- Born: 24 December 1917 Singhpur, Punjab, British India
- Died: 22 October 1997 (aged 79) Rawalpindi, Punjab, Pakistan
- Citizenship: Pakistan
- Education: Aligarh Muslim University Government College University
- Known for: Work in Topology, Contour and geological sciences
- Scientific career
- Fields: Mathematics
- Workplaces: Geological Survey of Pakistan Survey of Pakistan

= Mian Mohammed Sharif =

Mian Mohammed Sharif (Urdu: محمد شريف; b.1917 – 22 October 1997), was a Pakistani mathematician and senior bureaucrat. From 1974 until 1981, he served as the surveyor general at the Survey of Pakistan and briefly served as the senior scientist at the Geological Survey of Pakistan for most of his career.

==Biography==

Hailed from East Punjab, he was educated at the DAV College and went on to attend the Aligarh Muslim University (AMU) where he gained his bachelor's and master's degree in mathematics. After AMU, he moved to Lahore to attend the Government College University, where he gained a PhD in mathematics from the Government College University and briefly served as postdoctoral researcher at the Aligarh Muslim University. He joined the British Geological Survey (BGS) and opted for Geological Survey of Pakistan in 1947 where served as research scientist there.

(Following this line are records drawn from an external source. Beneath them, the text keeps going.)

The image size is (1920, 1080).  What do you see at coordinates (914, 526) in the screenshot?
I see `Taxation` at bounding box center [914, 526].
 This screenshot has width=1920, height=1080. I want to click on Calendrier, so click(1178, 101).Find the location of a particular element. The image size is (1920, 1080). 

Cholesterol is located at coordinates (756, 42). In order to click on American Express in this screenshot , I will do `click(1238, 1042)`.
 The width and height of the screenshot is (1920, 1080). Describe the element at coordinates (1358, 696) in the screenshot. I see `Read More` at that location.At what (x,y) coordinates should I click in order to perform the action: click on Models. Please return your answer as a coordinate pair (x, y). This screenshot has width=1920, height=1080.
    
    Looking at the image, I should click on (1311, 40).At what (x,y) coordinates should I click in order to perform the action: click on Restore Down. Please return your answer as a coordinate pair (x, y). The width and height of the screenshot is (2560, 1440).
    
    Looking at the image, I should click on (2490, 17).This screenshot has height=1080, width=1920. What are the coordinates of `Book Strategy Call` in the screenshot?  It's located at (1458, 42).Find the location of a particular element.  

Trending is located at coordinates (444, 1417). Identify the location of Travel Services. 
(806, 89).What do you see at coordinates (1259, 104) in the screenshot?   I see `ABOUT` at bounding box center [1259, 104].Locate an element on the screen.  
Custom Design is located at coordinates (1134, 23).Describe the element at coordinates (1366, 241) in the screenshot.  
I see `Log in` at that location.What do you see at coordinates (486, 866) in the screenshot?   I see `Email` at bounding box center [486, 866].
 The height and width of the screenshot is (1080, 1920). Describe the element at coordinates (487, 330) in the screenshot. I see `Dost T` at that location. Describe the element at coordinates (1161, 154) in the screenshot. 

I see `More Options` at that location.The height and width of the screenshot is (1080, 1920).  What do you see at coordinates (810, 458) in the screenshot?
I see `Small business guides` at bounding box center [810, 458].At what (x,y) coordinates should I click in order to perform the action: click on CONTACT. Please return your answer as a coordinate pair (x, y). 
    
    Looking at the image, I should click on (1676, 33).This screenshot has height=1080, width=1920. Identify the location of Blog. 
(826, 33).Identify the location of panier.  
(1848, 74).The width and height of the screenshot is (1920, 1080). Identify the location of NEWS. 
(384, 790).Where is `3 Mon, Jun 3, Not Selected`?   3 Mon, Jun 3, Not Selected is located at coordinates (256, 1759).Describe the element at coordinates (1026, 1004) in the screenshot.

At the GSP, his work was mainly involved in extensive studying of Contour lines maps of Pakistan. In the 1970s, he was transferred to the Survey of Pakistan, and worked in close coordination with the military on clandestine atomic bomb project. His work was mainly involved in mathematical studies of the minerals and materials. In 1974–81, he was appointed as surveyor-general and put as the director of the survey of nuclear tests sites program. In 1983, he was transferred to GSP where he continued his research on minerals and materials.